-- Start of SUPPLIED DATA --

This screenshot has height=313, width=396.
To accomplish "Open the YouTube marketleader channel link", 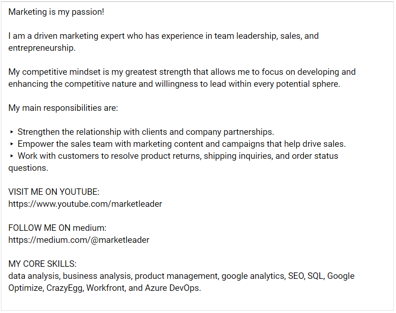I will tap(85, 204).
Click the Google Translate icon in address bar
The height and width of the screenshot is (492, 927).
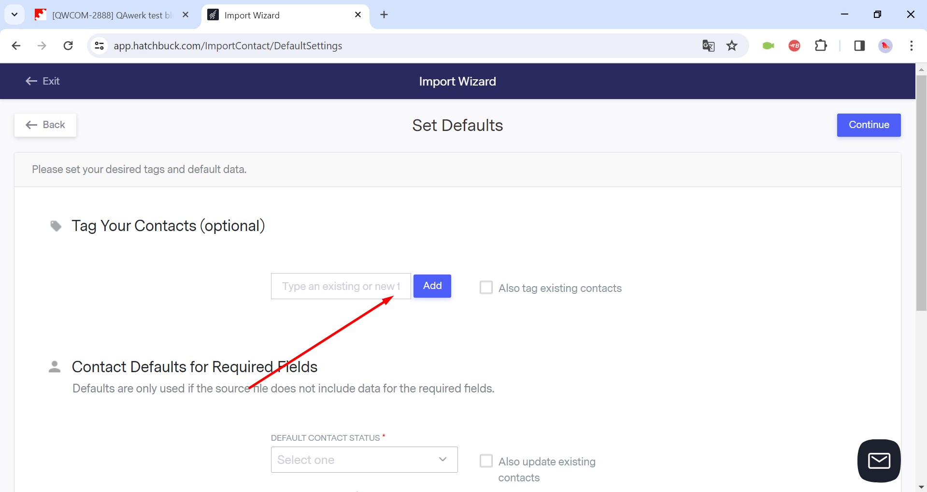[708, 46]
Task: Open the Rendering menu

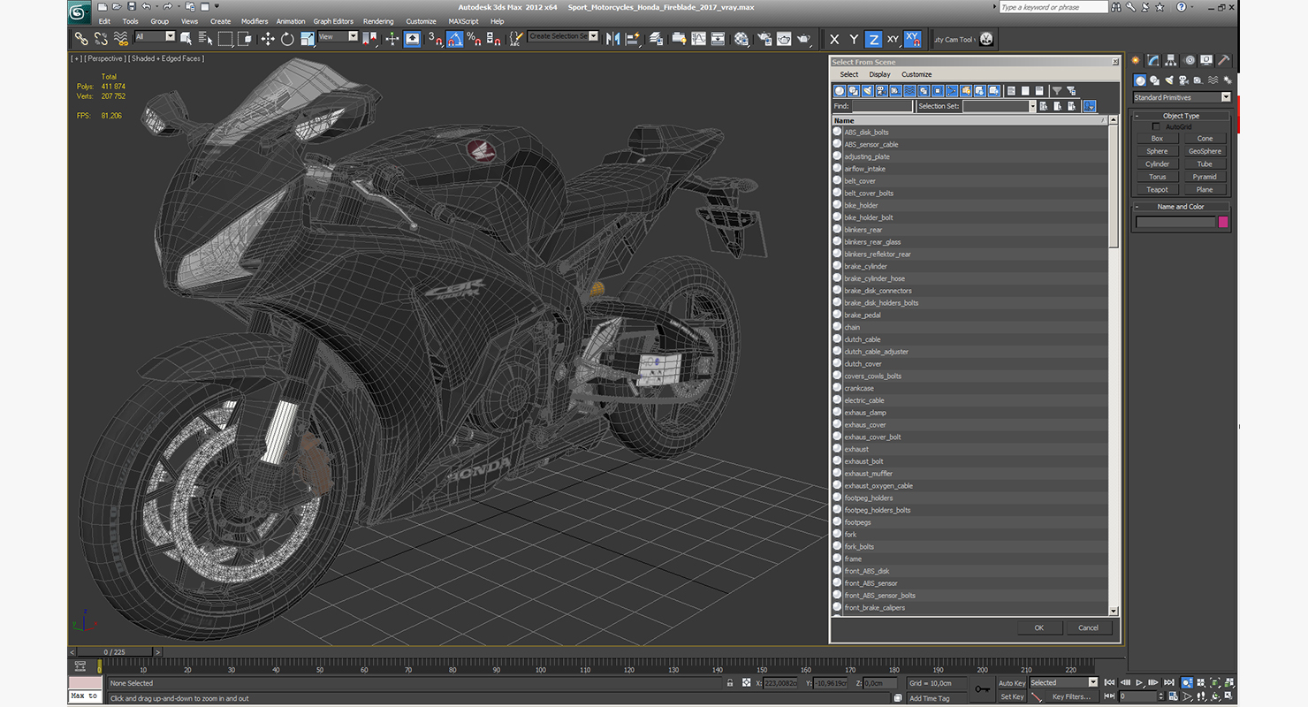Action: pyautogui.click(x=378, y=21)
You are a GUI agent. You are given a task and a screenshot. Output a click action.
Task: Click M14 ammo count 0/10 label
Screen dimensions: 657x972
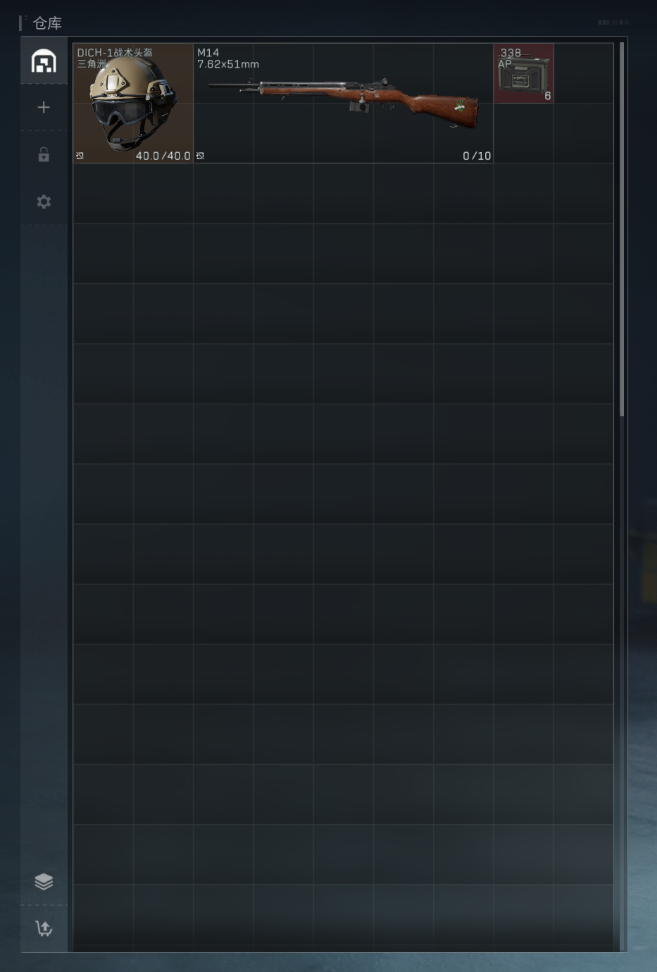(477, 156)
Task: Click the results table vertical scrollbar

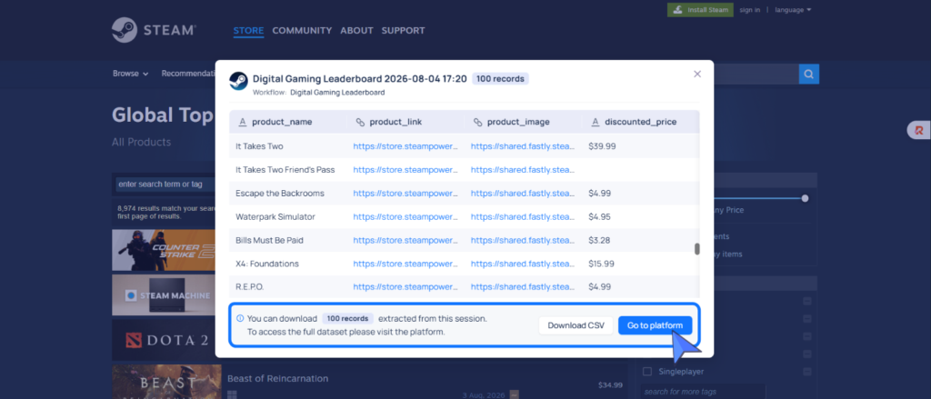Action: [697, 249]
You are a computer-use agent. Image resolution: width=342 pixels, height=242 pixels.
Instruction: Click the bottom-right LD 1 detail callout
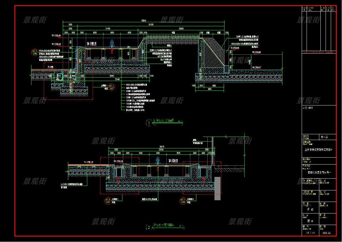pyautogui.click(x=182, y=201)
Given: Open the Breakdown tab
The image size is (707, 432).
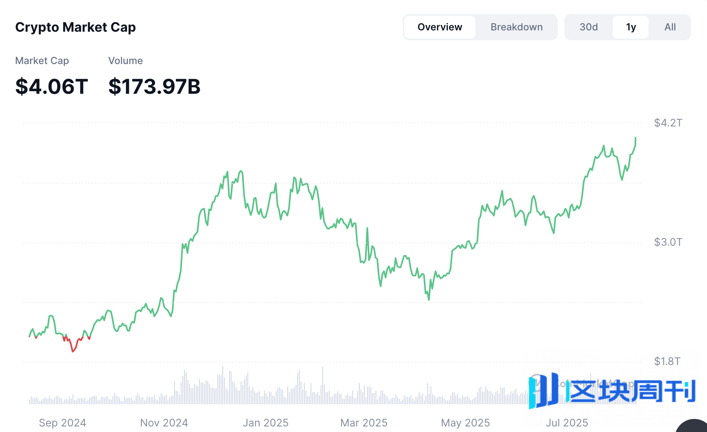Looking at the screenshot, I should point(516,27).
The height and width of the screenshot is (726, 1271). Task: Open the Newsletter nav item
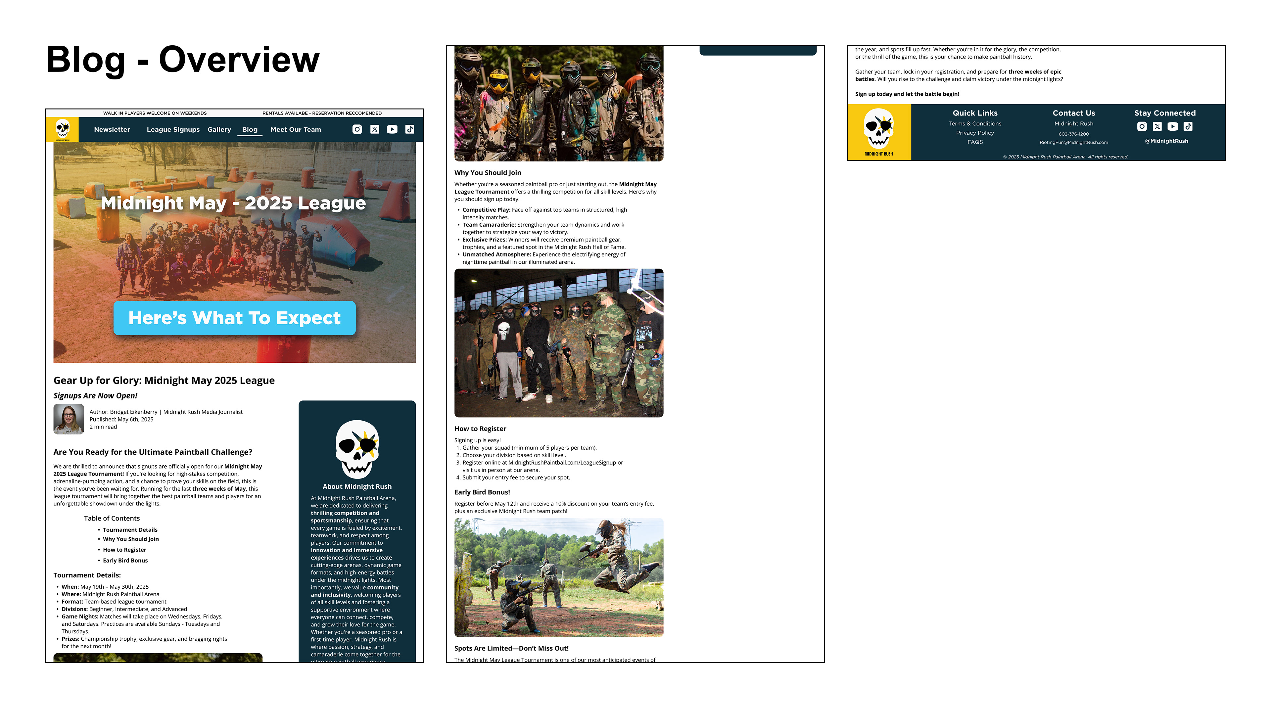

-- End of SUPPLIED DATA --

Write out the rows exactly, beginning at the line that contains "Click the Google" and stopping after the line that contains "pyautogui.click(x=182, y=201)". Leave the pictures out of your answer.

• FINAL RESULT:
Click the Google Translate icon in address bar
The height and width of the screenshot is (492, 927).
[708, 46]
Task: Open the Rendering menu

Action: pyautogui.click(x=378, y=21)
You are a GUI agent. You are given a task and a screenshot. Output a click action.
Task: Click M14 ammo count 0/10 label
Screen dimensions: 657x972
(477, 156)
Task: Click the results table vertical scrollbar

Action: [697, 249]
You are a computer-use agent. Image resolution: width=342 pixels, height=242 pixels.
Instruction: Click the bottom-right LD 1 detail callout
pyautogui.click(x=182, y=201)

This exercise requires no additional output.